● Text block:
Turns out that Proudhon, the socialist mutualist anarchist and critic of capitalism, was in favor of monopoly after all–in particular, patent and copyright. See pp. 8-9 of Machlup & Penrose, “The Patent Controversy in the Nineteenth Century” (1950). Sad.

Update: per the comments below, Shawn Wilbur says Machlup got this wrong: that Proudhon was not in favor of any form of copyright or patent at all, and that Machlup is misconstruing what Proudhon meant by his use of the word “necessity”. Interesting. Wilbur has pointed me to this English translation of the text Machlup was citing. I am taking a look at it and cannot verify Wilbur’s claim, but it does seem credible.

● Job 1: From the rows, print the stretch from the line containing "Given: Click the Hall router node icon" through the line containing "(x=1203, y=47)", keeping every line as it appears and omitting the pictures.

● Records to process:

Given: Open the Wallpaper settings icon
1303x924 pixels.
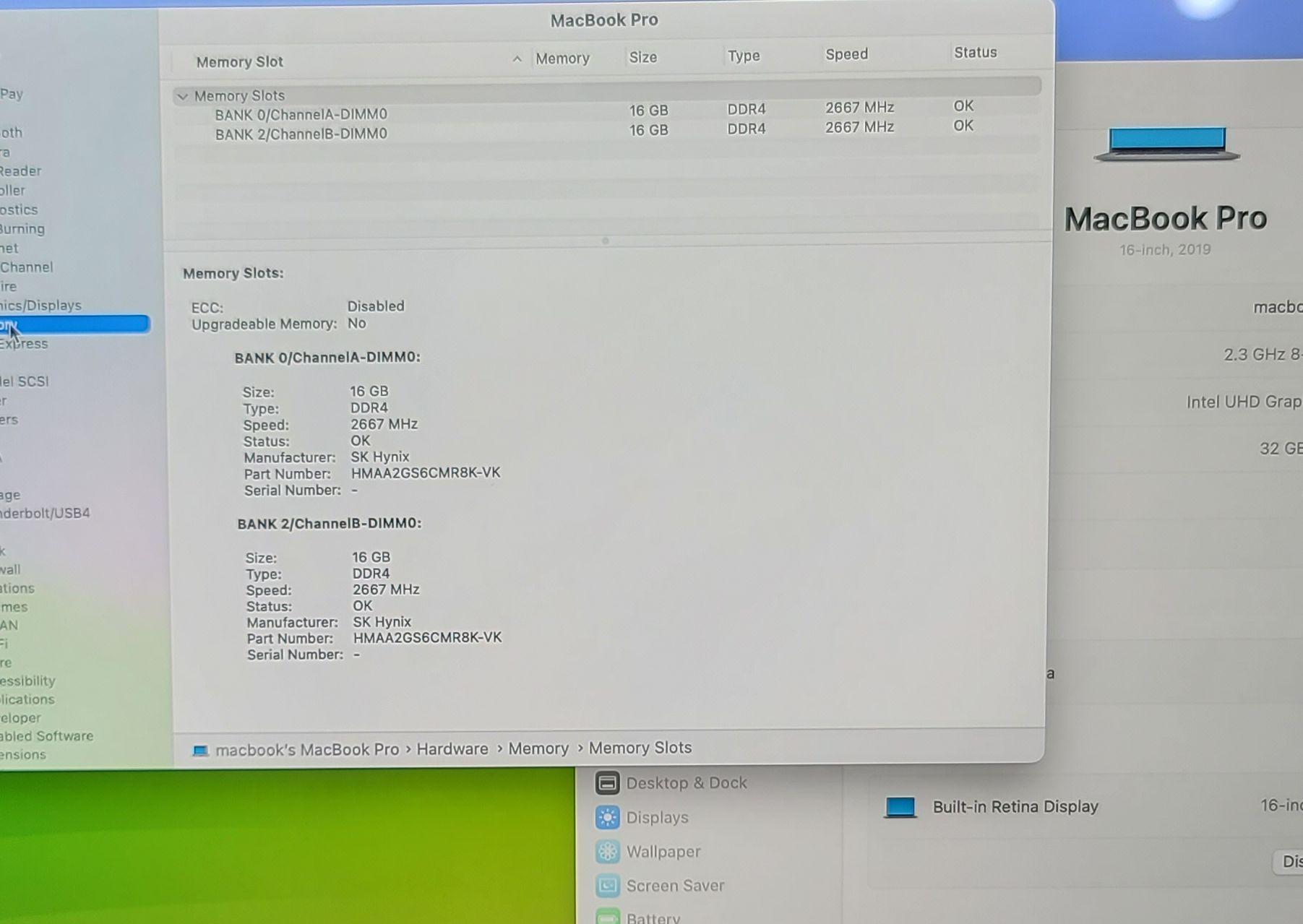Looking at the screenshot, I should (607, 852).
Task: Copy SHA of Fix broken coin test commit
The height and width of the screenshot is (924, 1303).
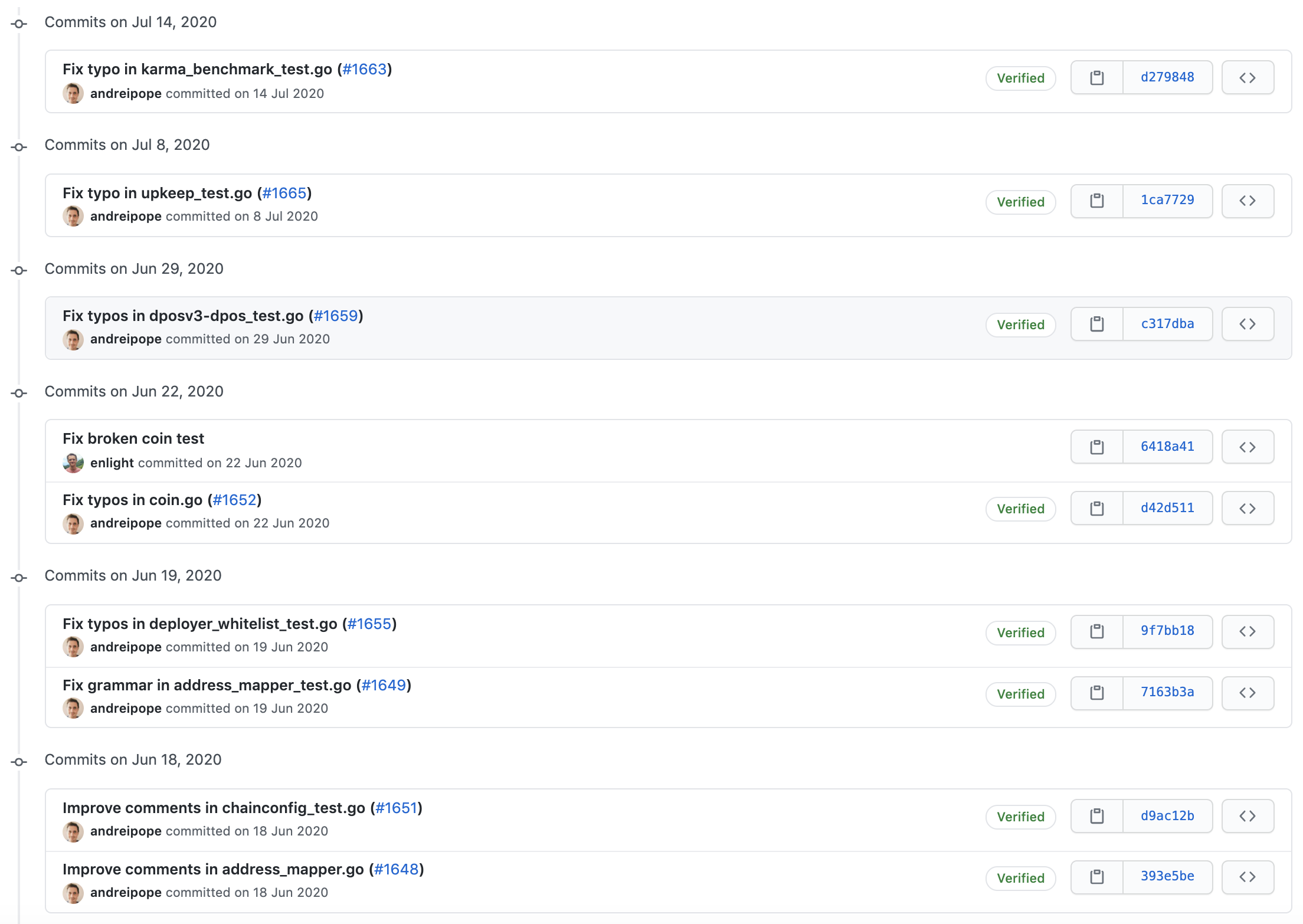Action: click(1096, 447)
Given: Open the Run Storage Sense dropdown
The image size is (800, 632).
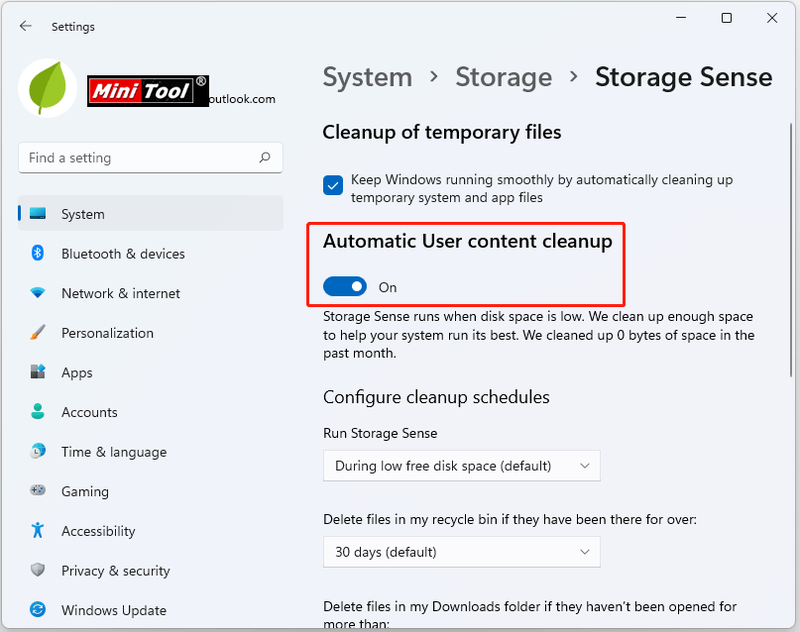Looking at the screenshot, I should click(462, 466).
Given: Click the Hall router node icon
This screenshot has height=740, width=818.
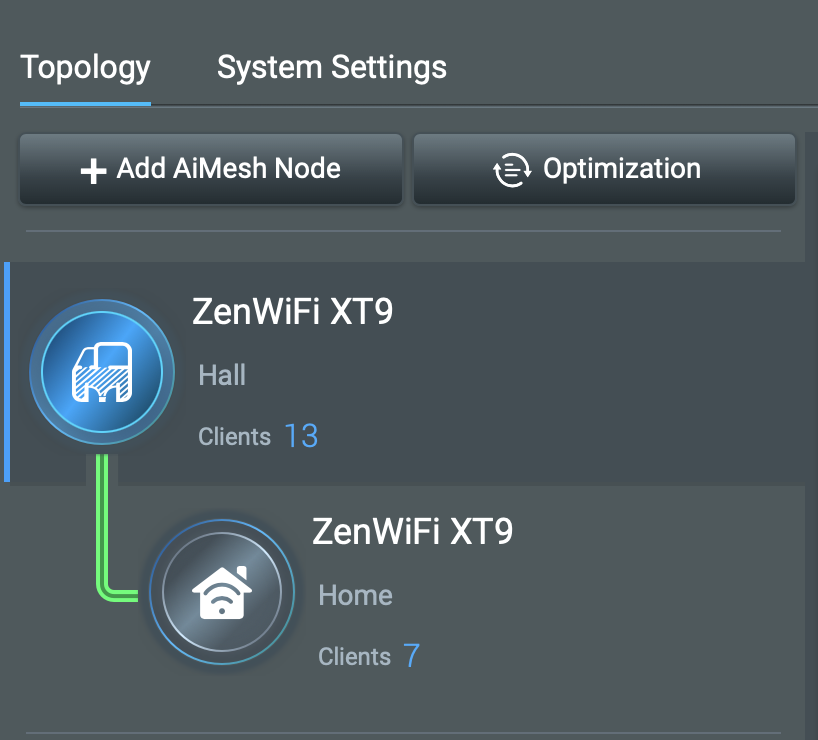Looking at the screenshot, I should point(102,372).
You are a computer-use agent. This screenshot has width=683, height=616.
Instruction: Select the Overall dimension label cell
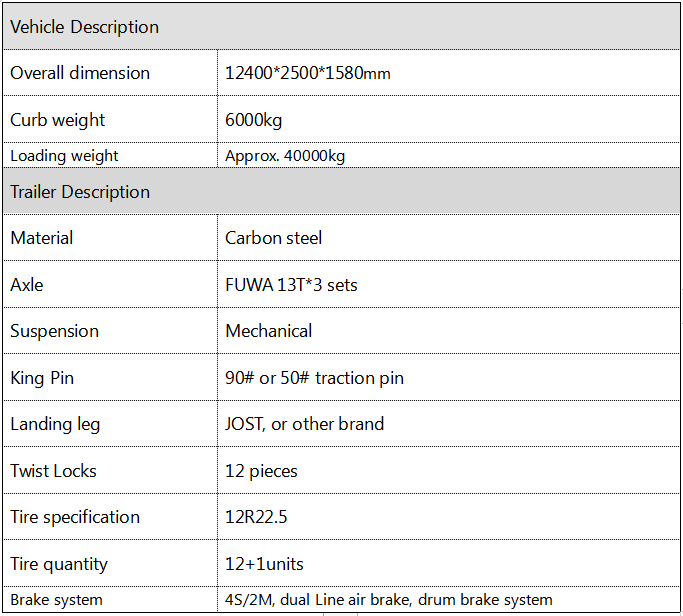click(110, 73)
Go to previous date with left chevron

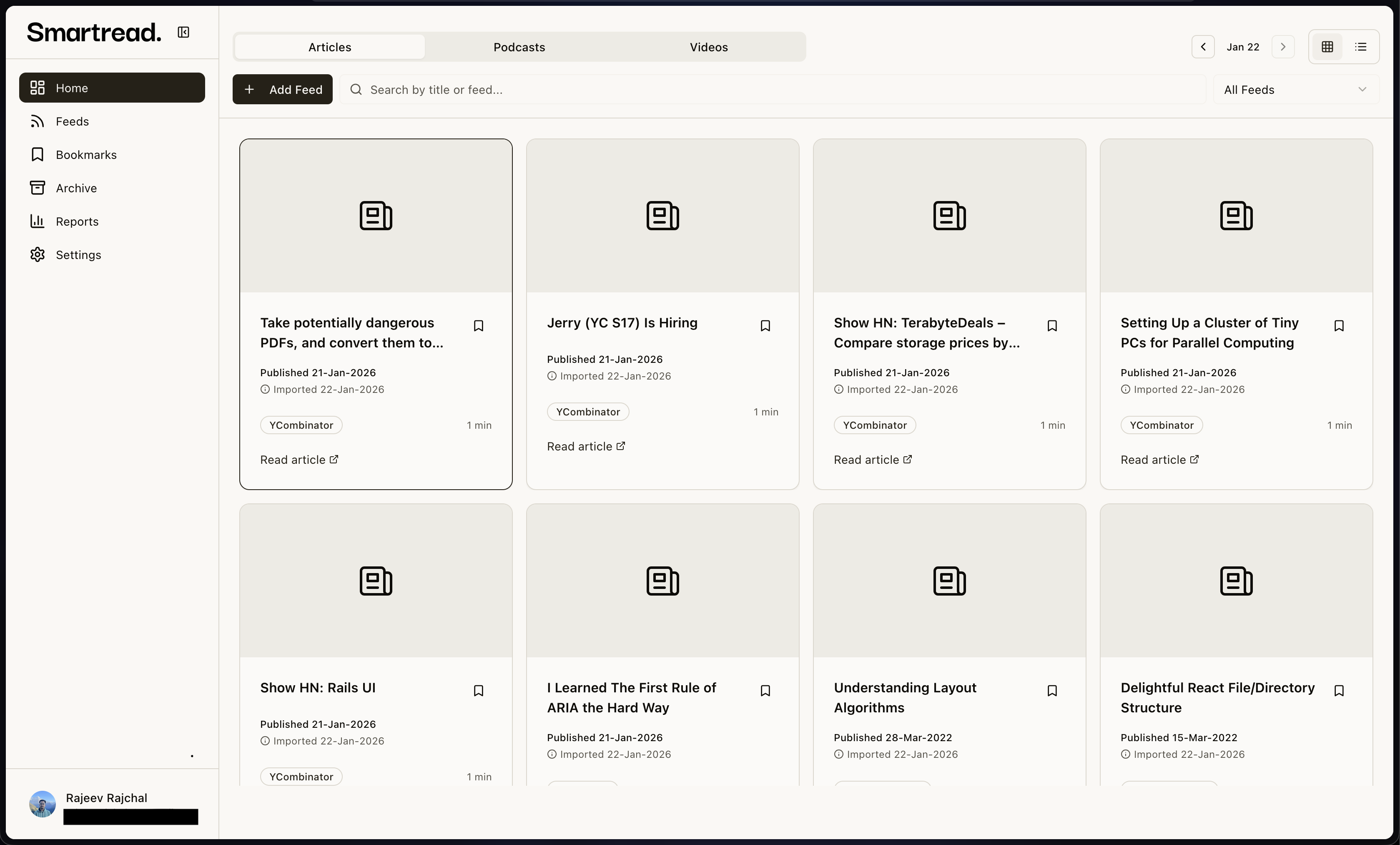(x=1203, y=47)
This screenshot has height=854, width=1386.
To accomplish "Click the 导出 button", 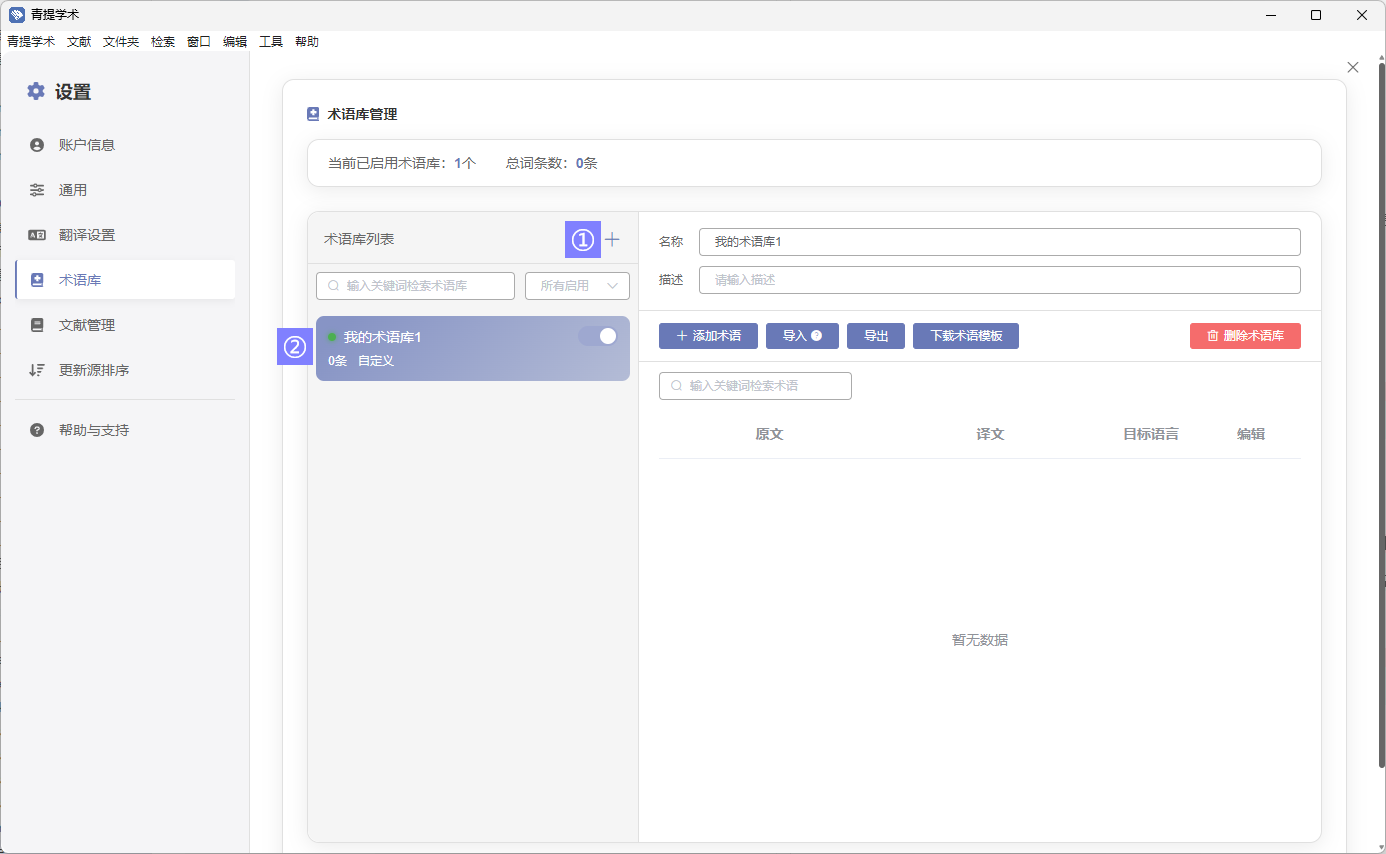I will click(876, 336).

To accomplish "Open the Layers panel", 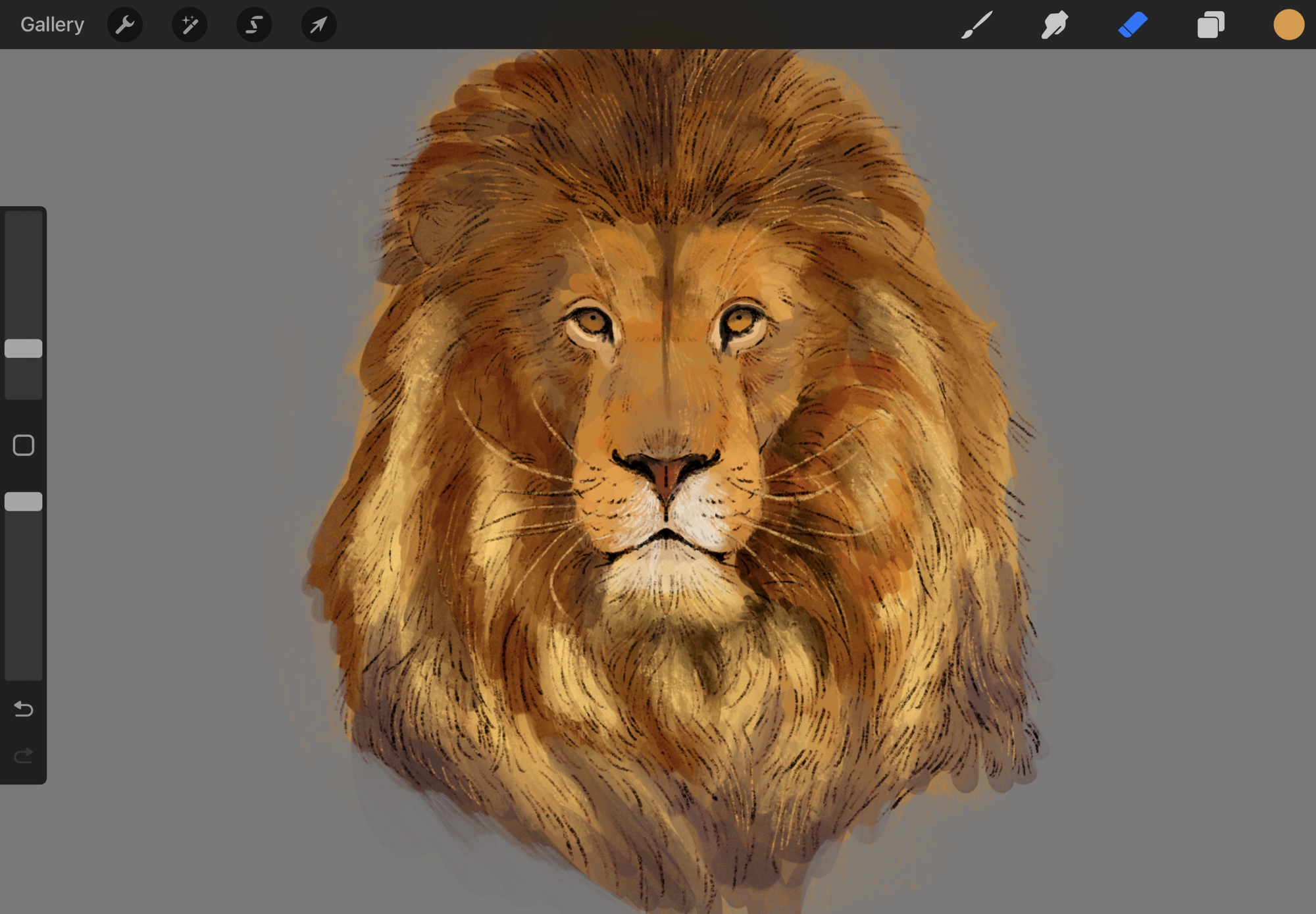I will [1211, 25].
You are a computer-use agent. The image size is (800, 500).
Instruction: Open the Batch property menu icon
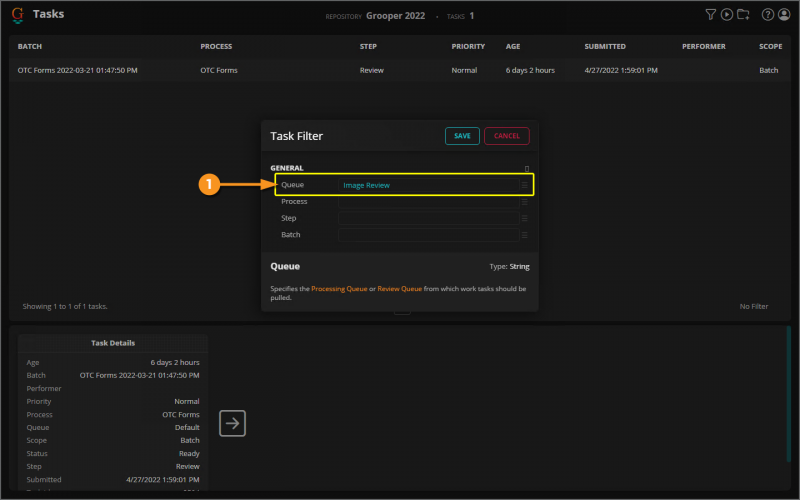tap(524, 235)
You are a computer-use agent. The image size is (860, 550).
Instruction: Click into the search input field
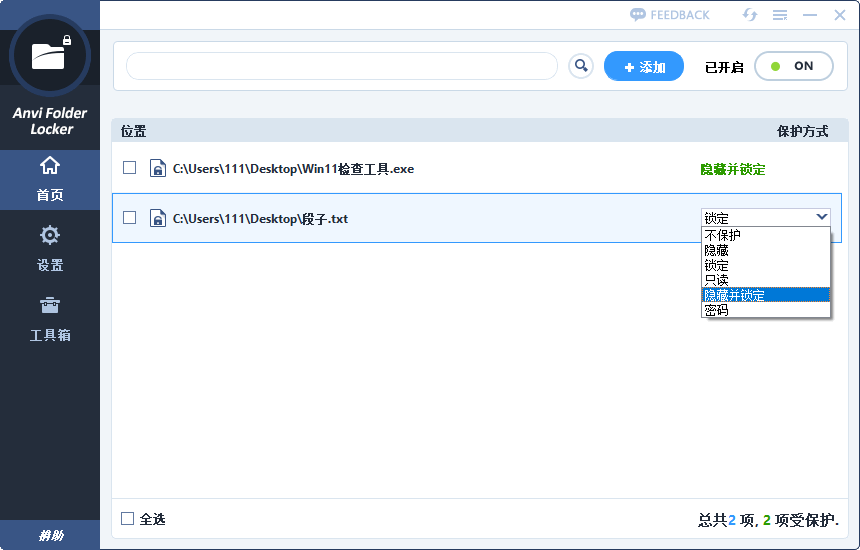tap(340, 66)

● Job 2:
Answer these questions from the passage on Proudhon:
(a) Which pages of Machlup & Penrose does the passage cite?
(b) In what year did "The Patent Controversy in the Nineteenth Century" appear?
(c) Which word of Proudhon's does Wilbur say Machlup misconstrued?

● Task solution 1:
Given: Click the Hall router node icon
This screenshot has height=740, width=818.
Looking at the screenshot, I should point(102,372).
You are a computer-use agent. This screenshot has width=683, height=616.
Instruction: Select the Overall dimension label cell
click(110, 73)
Go to previous date with left chevron

(x=1203, y=47)

● Task solution 2:
(a) Pages 8-9.
(b) 1950.
(c) "Necessity."